As stated in “(ii) Establishment of the Special Committee and independent examination system, etc.” of “(B) Decision-making process and reason of the Target Company” of “(2) Background, purpose and decision-making process leading to the decision to conduct the Tender Offer and management policy after the Tender Offer” under “1. Purposes of Tender Offer” above, since Mr. Masahide Kikuchi, the Target Company’s Executive Director, concurrently holds the position of Vice President and Director of the Asset Manager, a wholly-owned subsidiary of Takara Leben, from the standpoint of eliminating the risk of being affected by the issue of structural conflicts of interest and information asymmetry in the Transaction, he did not participate in the board of directors meetings of the Target Company and the deliberations or resolutions thereof on the establishment of the Special Committee and the subsequent board of directors meetings on the Transaction (including a board of directors meeting held on September 28, 2022 as stated above).

 

  (vii)

Nonexistence of deal protection provisions

The Tender Offeror and the Target Company have not entered into any agreement that includes deal protection provisions to prohibit the Target Company from having contact with a counter offeror or that would otherwise restrict a counter offeror from acts such as having contact with the Target Company, thereby the Tender Offeror has given consideration to ensuring the fairness of the Tender Offer by not impeding the opportunity for a counter offer.

 

41


  (viii)

- - -

Please say whether each statement agrees with the tender offer excerpt, answering yes or no and quoting the words of the excerpt that decide it. 1. Masahide Kikuchi took part in the board of directors meeting held on September 28, 2022. 2. The Asset Manager is a wholly-owned subsidiary of Takara Leben. 3. The Tender Offeror and the Target Company signed an agreement that bars the Target Company from contacting a counter offeror.

Items listed in a dataset:
- - -

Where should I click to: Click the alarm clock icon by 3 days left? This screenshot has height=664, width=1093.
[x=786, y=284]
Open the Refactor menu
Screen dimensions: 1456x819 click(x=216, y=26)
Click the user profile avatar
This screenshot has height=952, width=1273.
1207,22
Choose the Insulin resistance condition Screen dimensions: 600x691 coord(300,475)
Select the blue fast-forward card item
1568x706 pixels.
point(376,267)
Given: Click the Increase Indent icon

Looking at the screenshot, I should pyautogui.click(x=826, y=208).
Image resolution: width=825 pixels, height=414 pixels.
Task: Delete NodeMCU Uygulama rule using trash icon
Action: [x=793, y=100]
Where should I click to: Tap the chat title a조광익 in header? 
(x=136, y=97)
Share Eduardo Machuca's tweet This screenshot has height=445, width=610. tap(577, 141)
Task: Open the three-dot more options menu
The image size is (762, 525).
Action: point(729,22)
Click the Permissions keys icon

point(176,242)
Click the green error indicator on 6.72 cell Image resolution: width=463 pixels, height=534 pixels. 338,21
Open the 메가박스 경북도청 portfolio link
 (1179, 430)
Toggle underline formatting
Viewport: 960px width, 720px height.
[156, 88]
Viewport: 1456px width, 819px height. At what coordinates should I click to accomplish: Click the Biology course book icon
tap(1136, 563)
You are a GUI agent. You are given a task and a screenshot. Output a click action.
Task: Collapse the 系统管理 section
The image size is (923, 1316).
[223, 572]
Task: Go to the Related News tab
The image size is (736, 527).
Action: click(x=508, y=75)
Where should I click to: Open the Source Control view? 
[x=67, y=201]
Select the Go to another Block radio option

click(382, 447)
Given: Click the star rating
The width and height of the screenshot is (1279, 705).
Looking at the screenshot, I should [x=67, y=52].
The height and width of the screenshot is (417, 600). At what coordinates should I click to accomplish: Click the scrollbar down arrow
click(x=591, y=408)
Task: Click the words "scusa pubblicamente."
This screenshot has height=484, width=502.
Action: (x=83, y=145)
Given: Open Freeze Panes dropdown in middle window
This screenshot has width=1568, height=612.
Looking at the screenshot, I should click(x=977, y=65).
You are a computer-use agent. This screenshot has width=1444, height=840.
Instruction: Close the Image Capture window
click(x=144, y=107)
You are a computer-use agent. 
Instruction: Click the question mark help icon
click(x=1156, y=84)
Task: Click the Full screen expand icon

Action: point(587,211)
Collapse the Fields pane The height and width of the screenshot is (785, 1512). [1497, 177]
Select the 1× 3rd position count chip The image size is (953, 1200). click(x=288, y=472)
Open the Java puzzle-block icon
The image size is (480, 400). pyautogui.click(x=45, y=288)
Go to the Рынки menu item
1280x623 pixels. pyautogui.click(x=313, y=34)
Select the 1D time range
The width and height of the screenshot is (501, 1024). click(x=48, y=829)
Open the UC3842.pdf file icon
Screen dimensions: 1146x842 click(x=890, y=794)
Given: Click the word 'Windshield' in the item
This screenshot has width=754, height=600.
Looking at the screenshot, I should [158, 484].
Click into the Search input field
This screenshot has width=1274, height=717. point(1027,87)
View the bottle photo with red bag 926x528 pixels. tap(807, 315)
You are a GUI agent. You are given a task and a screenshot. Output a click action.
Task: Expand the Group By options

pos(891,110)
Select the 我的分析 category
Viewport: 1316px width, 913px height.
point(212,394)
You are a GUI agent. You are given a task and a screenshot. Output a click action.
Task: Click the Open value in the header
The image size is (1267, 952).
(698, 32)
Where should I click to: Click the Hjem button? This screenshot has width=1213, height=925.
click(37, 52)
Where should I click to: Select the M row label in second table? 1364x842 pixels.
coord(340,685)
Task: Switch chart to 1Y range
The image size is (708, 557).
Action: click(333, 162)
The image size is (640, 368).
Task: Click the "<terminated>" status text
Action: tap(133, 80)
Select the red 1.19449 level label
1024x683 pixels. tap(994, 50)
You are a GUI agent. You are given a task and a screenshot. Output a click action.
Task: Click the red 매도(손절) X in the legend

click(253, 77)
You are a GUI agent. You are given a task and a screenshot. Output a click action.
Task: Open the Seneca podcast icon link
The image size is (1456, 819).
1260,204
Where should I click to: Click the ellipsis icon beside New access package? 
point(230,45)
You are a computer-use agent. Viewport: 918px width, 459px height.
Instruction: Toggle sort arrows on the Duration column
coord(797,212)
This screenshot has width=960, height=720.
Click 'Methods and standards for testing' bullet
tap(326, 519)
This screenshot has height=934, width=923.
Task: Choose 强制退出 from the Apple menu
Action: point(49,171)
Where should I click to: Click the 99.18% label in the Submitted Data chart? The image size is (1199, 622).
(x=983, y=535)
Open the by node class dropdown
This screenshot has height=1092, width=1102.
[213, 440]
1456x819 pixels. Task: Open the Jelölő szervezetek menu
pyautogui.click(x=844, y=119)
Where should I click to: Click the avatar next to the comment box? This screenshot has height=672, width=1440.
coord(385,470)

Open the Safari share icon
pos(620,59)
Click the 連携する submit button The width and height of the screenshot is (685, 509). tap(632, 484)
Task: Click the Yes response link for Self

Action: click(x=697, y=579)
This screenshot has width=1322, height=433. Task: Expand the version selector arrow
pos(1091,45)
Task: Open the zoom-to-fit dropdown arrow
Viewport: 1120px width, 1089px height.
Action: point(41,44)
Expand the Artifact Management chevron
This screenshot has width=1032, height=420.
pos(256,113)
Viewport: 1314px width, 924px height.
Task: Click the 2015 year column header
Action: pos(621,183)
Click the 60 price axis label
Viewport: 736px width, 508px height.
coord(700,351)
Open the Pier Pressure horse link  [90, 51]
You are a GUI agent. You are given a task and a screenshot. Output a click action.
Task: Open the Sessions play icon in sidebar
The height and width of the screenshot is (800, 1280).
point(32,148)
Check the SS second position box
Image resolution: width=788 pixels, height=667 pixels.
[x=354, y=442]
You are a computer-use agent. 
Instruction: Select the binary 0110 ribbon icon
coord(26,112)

- - -

Exercise output:
1. No: "he did not participate in the board of directors meetings of the Target Company and the deliberations or resolutions thereof on the establishment of the Special Committee and the subsequent board of directors meetings on the Transaction (including a board of directors meeting held on September 28, 2022 as stated above)"
2. Yes: "the Asset Manager, a wholly-owned subsidiary of Takara Leben"
3. No: "The Tender Offeror and the Target Company have not entered into any agreement that includes deal protection provisions to prohibit the Target Company from having contact with a counter offeror"